Joseph Grandmaison, a fellow of the Institute of Politics, said former California governor Ronald Reagan's 52 to 46 per cent victory over President Ford was "desperately needed. Had Reagan not won, he would have had to close shop," Grandmaison said.
Although Grandmaison said the win will "have to help Reagan with money," he said that Ford will be the Republican nominee.
William Schneider, assistant professor of Government and research fellow at the Center for International Affairs, said Reagan decided before the primary to suspend campaigning for a week and to appear on prime-time television, perhaps to announce his withdrawal. "If Reagan withdraws, he can argue that he really wasn't forced out" and won't be resigning in humiliation, Schneider said.
Former Georgia Gov. Jimmy Carter's 52-to-38-per-cent win over Alabama Gov.
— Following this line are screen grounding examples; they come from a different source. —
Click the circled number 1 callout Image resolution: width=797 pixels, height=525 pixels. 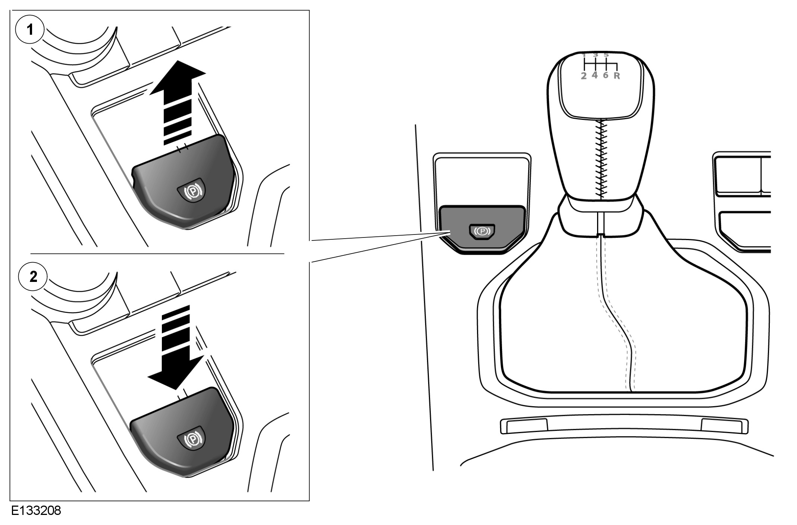pos(30,29)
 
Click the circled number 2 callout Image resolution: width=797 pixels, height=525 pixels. pos(33,277)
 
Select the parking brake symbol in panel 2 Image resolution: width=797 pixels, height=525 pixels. pos(192,437)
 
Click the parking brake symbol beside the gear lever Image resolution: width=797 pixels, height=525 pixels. pos(482,232)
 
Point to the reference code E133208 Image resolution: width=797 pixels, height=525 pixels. pos(36,511)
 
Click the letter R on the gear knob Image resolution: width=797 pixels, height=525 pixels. pos(616,76)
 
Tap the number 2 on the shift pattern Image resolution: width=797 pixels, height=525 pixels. pos(584,76)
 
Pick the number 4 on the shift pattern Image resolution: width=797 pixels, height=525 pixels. pos(595,75)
George C. Wallace in the Democratic primary certainly "helps paint Wallace's box smaller," H. Douglas Price, professor of Government, said yesterday.
Samuel P. Huntington, professor of Government, said yesterday, "Wallace never had a chance of being nominated."
Decisively Eliminated
Schneider said the results "decisively eliminated George Wallace's credibility as a regional candidate." He attributed Carter's success so far in the campaign to having "no terribly great opposition."
Grandmaison said Carter must continue to do well in the northern industrial states such as Indiana, Pennsylvania and Illinois to create the coalition needed to win the Democratic nomination this summer.
Lawrence D. Brown, assistant professor of Government, said Carter won because he was "the first really well-organized, well-financed Southern alternative to Wallace."